[Stored items]
*-*-*

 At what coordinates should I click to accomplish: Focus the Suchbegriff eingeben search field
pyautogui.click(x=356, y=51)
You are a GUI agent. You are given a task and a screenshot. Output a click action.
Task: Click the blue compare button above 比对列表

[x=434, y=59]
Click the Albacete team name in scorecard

*-*-*

Task details:
The entries above should be repeated exactly, every one of them.

Output of the exercise:
 At what coordinates should I click to accomplish: Focus the Suchbegriff eingeben search field
pyautogui.click(x=356, y=51)
You are a GUI agent. You are given a task and a screenshot. Output a click action.
Task: Click the blue compare button above 比对列表

[x=434, y=59]
Click the Albacete team name in scorecard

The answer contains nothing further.